Exploring the gaseous halos of z>3 radio galaxies with UVES and JWST/NIRSpec

TL;DR

This study uses high-resolution UVES spectroscopy and JWST/NIRSpec observations to analyze the neutral hydrogen and ionized gas in the halos of high-redshift radio galaxies, revealing absorber structures and potential outflows.

Contribution

It provides detailed absorption profiles of Lyα halos around z>3 radio galaxies and links ionized outflows with cool halo gas using combined UVES and JWST data.

Findings

Identified 6-14 absorbers per galaxy with N_HI=10^{12}-10^{17} cm^{-2}.

Most absorbers are spatially resolved over 30 kpc with minimal variation.

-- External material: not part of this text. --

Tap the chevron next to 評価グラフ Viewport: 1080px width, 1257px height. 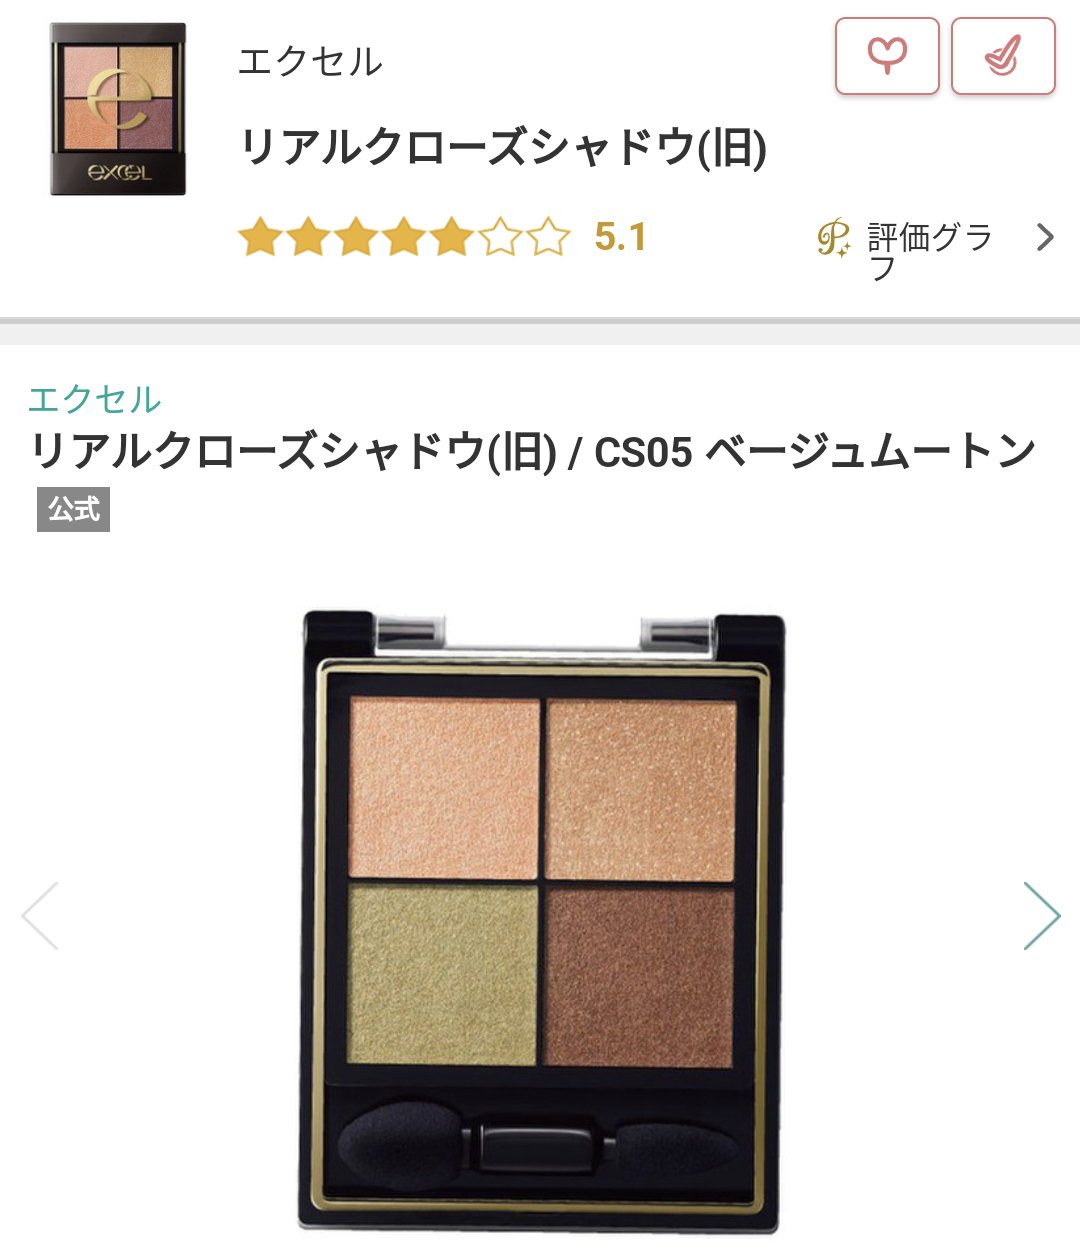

Detected potential outflows in ionized gas linked to cool halo gas.

Abstract

High-redshift radio galaxies (HzRGs) are among the most massive galaxies in the Universe and sites of extreme active galactic nuclei (AGN) feedback processes, powering energetic radio jets. They are typically embedded in giant Ly$\alpha$ halos that are known to extend over $100\,\text{kpc}$ into the circumgalactic medium (CGM). In this paper, we target the Ly$\alpha$ halos around four high-redshift radio galaxies in a redshift range of 3.1 < z < 4.5 using high-resolution spectroscopy from the Ultraviolet Echelle Spectograph (UVES) at the VLT, focusing on absorption features in the Ly$\alpha$ emission that trace neutral hydrogen (HI) systems. We compare the UVES data to Multi Unit Spectroscopic Explorer (MUSE) observations of the same targets and find that the higher spectral resolution of UVES ($\Delta v \approx 12\,\text{km} \text{s}^{-1}$) allows for a more complete identification of absorbers and reveals the splitting of deep absorbers into multiple components. We identify between 6 and 14 absorbers for each target in our sample with column densities of $N_{\text{HI}} = 10^{12}-10^{17}\,\text{cm}^{-2}$. About 70 % of the absorbers can be spatially resolved along the radio jet axis, showing minimal variation in column densities over extents of more than 30 kpc. Our results indicate that a fraction of the absorbers may be physically associated with the host systems. Complementary JWST/NIRSpec observations of two of the targets, 4C+03.24 and TNJ0205, reveal potential outflows in the ionized interstellar medium (ISM). We discuss a kinematic link between the [OIII]-emitting gas and the cool halo gas as traced by Ly$\alpha$, suggesting a common outflow origin.